Milli Sorun: Hakan!..

MAÇA çıkarken, soyunma odalarında namaz kılanlar... Kampta kendi odasına ayakkabı ile kimseyi içeriye almayanlar... Maç başlamadan önce yapılan törende, yüzünü kıbleye dönenler... Cep telefonlarına cami resmi koyanlar...

İkinci, özellikle üçüncü futbol liginde tarikatlar at koşturuyor!.. Ne de olsa orası Anadolu, gözlerden uzak!.. İkinci ve üçüncü futbol lig takımları iki gücün pençesinde. Biri tarikat, öteki mafya!..

TBMM’nin sporda şike, teşvik ve şiddet olaylarını araştıran komisyonu görevini tamamladığında, ortaya çıkacak rapor futbolu ve sporu aşan nitelikte.

Futbolla siyaset her zaman iç içe. Ama, bu kez futbolla tarikatlar, hem de gereğinden fazla iç içe!..

════════════════════

* [Aşağıdakileri tamamlayın]
A – Lütfen futbol ve tarikatlar yazısına göre ikinci ve üçüncü lig takımlarının hangi iki gücün pençesinde olduğunu yazın.
B – Futbol ve tarikatlar yazısını son cümlesinden sonra devam ettirin.

* [Verilen bilgiler]
════════════════════

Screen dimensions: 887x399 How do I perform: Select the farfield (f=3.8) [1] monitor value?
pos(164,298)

════════════════════

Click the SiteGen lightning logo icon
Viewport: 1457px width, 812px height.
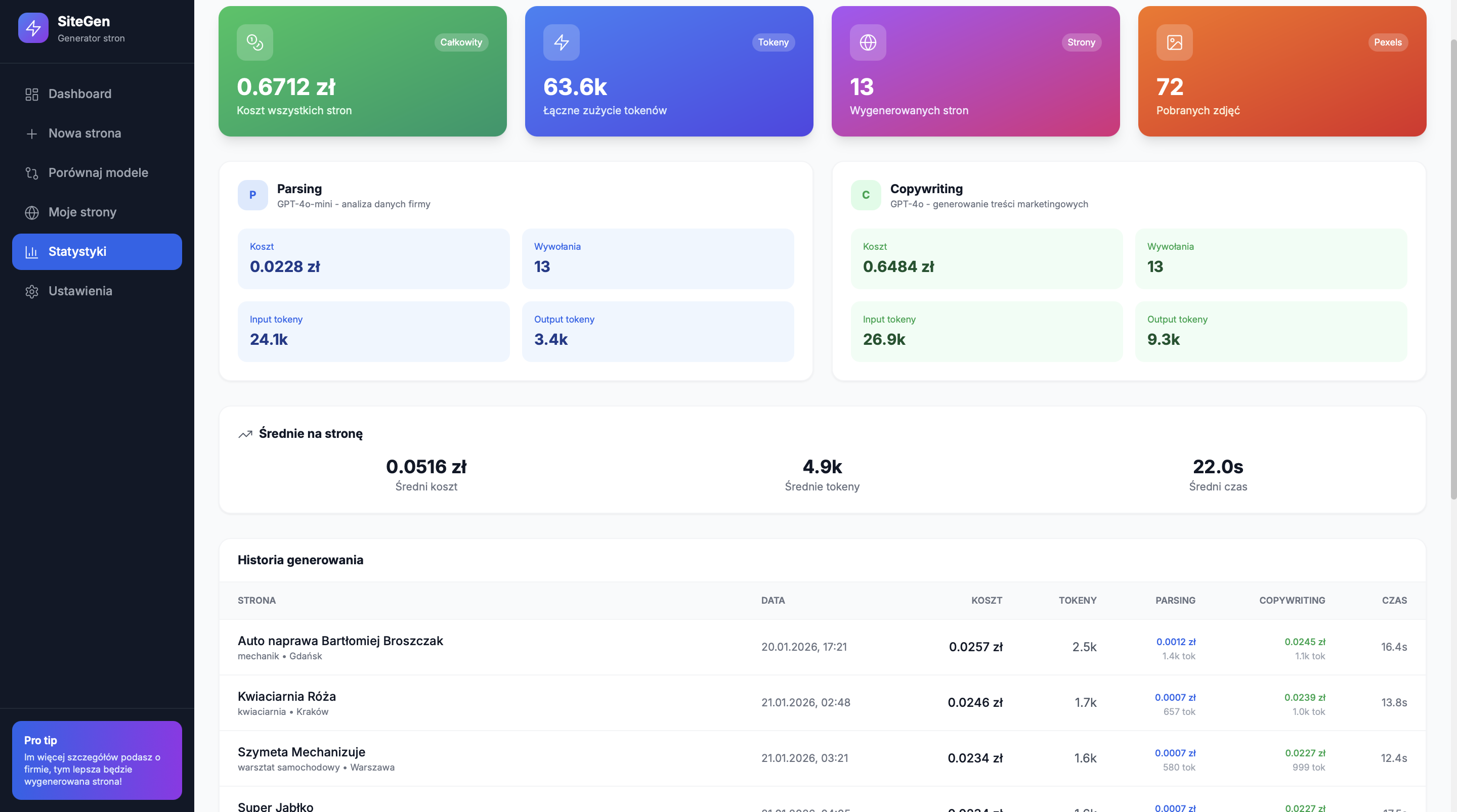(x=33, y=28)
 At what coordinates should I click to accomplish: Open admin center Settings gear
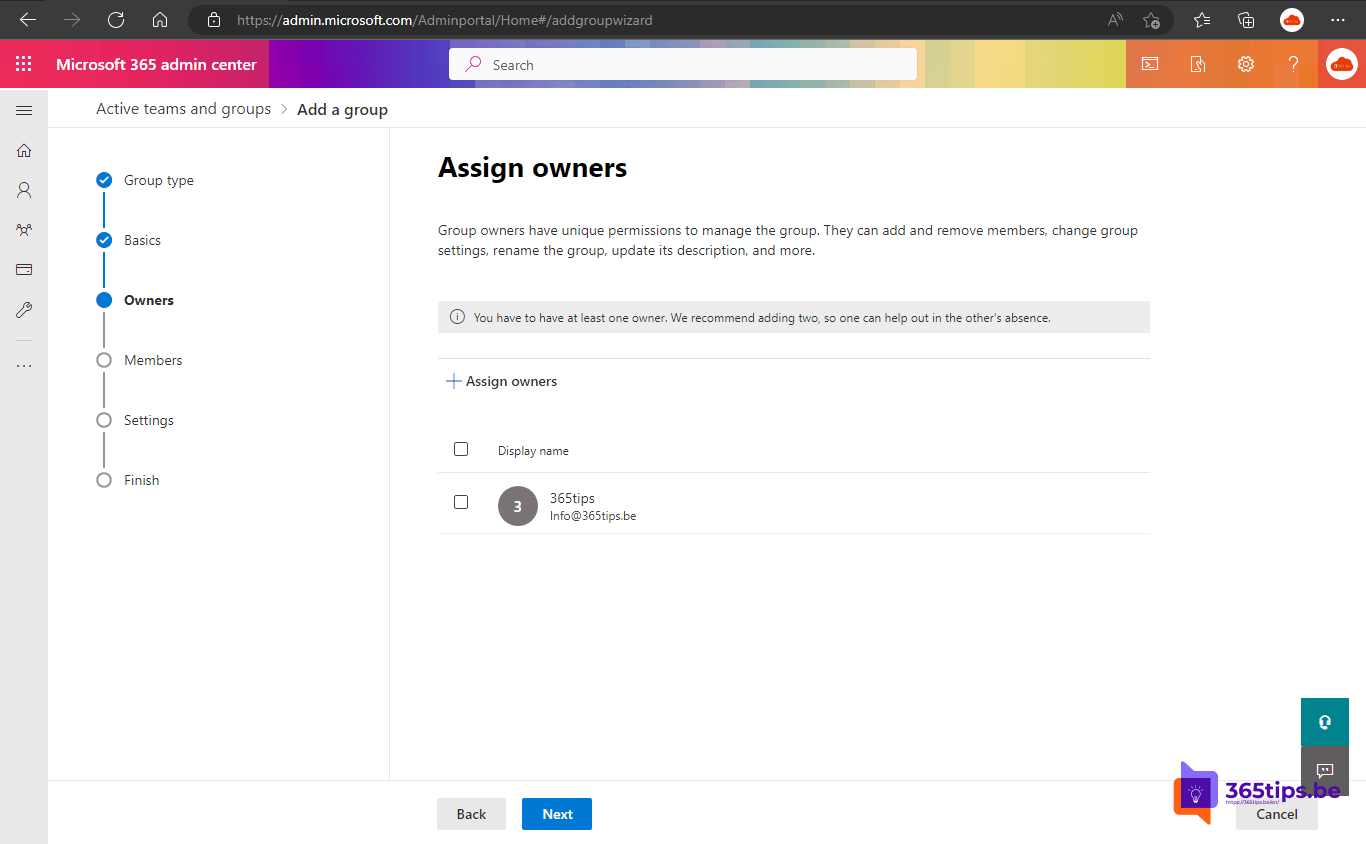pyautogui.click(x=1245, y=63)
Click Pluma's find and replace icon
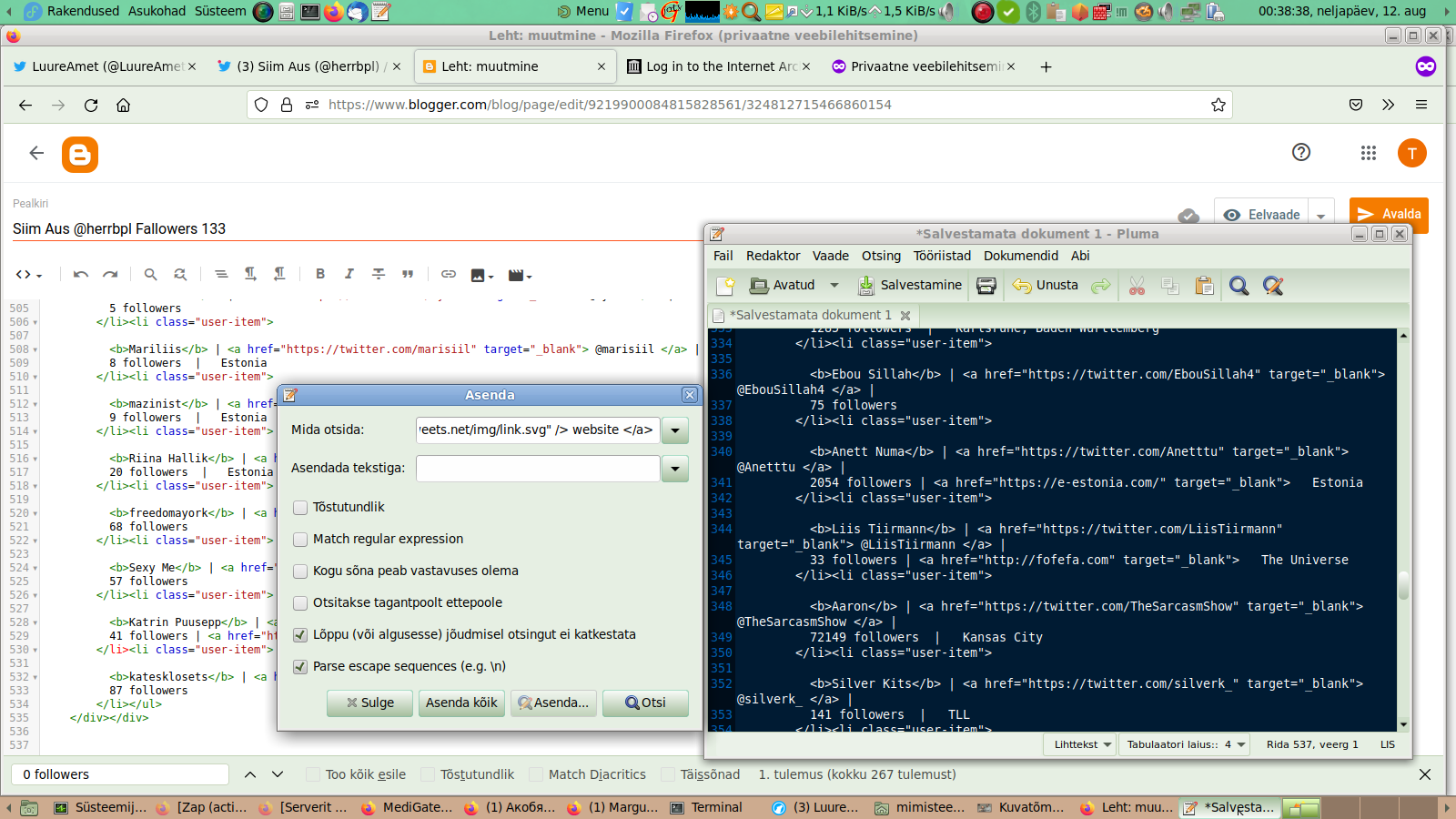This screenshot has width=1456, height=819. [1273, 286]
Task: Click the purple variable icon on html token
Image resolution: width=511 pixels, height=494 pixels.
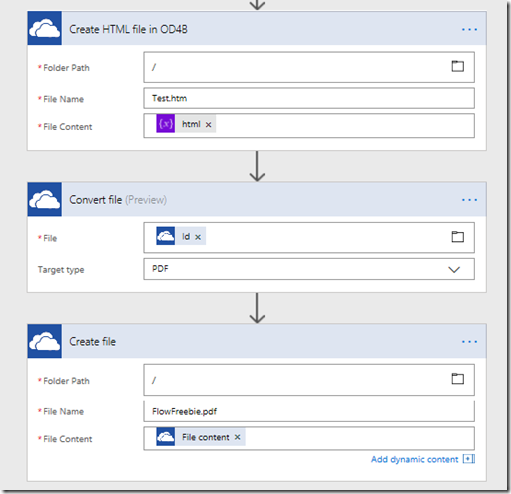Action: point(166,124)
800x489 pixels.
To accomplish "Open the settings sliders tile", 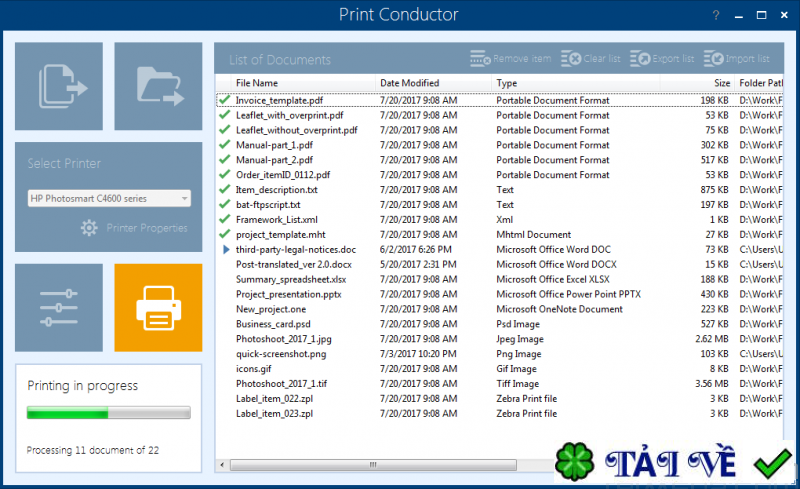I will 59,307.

════════════════════

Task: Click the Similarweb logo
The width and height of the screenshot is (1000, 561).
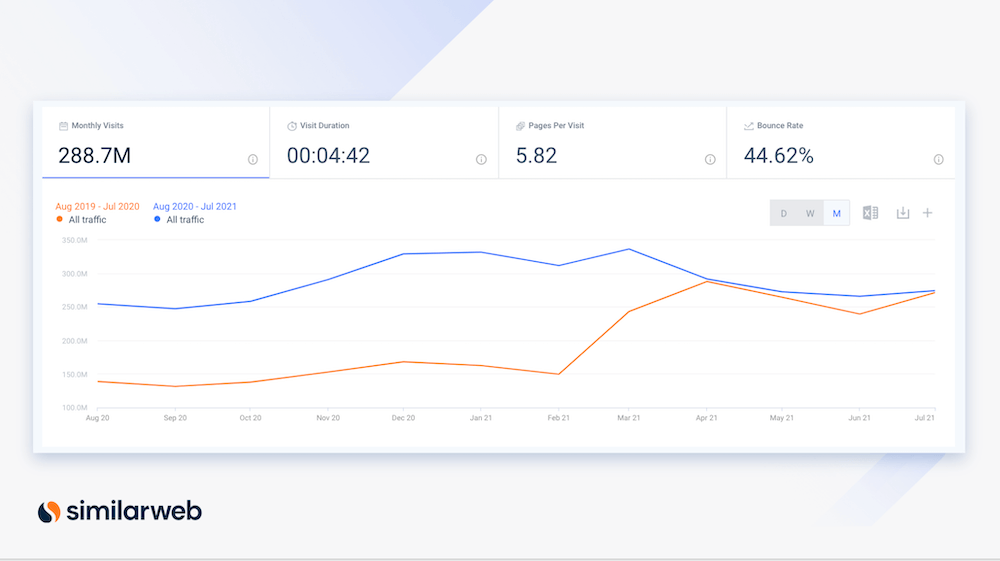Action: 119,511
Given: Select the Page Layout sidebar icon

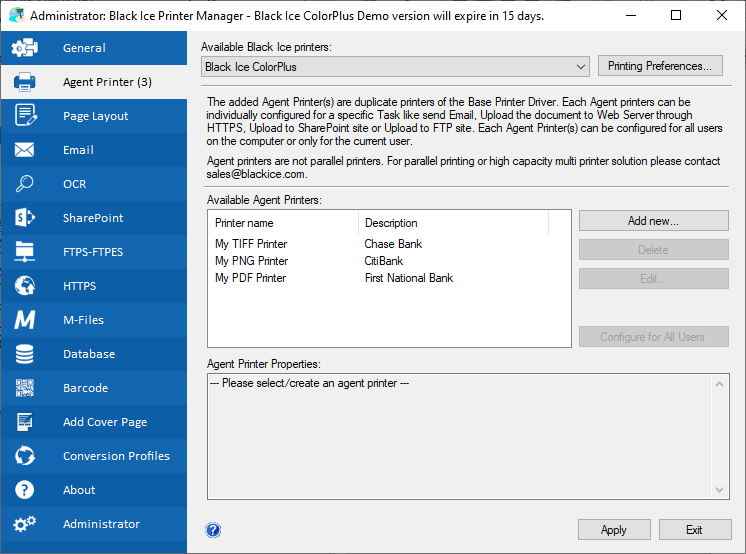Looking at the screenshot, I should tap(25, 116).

════════════════════

* [Alıştırma sonuçları]
A – Tarikat ve mafya.

B –
DAR SOHBETTE AÇIKLAMA

Araştırma Komisyonu’nun raporunu beklemeden, hemen bugünlere bakmak, bu bağlantıyı gözler önüne seriyor. Galatasaraylı Hakan Şükür’ün Milli Takım’a çağrılmayışına yönelik tepkiler, bunun en çarpıcı örneği.

Önce, Hakan Milli Takım’a neden çağrılmıyor?.. Futbol yönetiminin en üst düzey yöneticilerden biri, geçenlerde dar bir sohbette şunu söylüyor:

‘Fethullahçı olduğu için çağırmadık!.. Elbette, herkes istediği inanca sahip olabilir, ama kendi inancı doğrultusunda, Milli Takım’da kamplaşmalara yol açmak, gruplaşmaya çalışmak, futbolla ilgisi olmayan, tatsız bir olay. Takımın ahengini bozuyor.’

Teknik açıdan, futbol becerisi açısından, Hakan Milli Takım’a gerekli mi, gereksiz mi, bu teknik adamların bileceği iş. Ne var ki, futbola tarikat geleneğini aşılamaya kalkmak, tartışmak bile gereksiz, futbol ve spor dışı!..

AKP’NİN FUTBOL AŞKI

AKP futbolu çok seviyor!.. Ne de olsa, Başbakan Erdoğan eski bir futbolcu. Ama, AKP futbolu o kadar çok seviyor ki, Futbol Federasyonu’nu ele geçirmeye çalışıyor. Tıpkı, ticaret ve sanayi odalarını ele geçirmek hırsı gibi!..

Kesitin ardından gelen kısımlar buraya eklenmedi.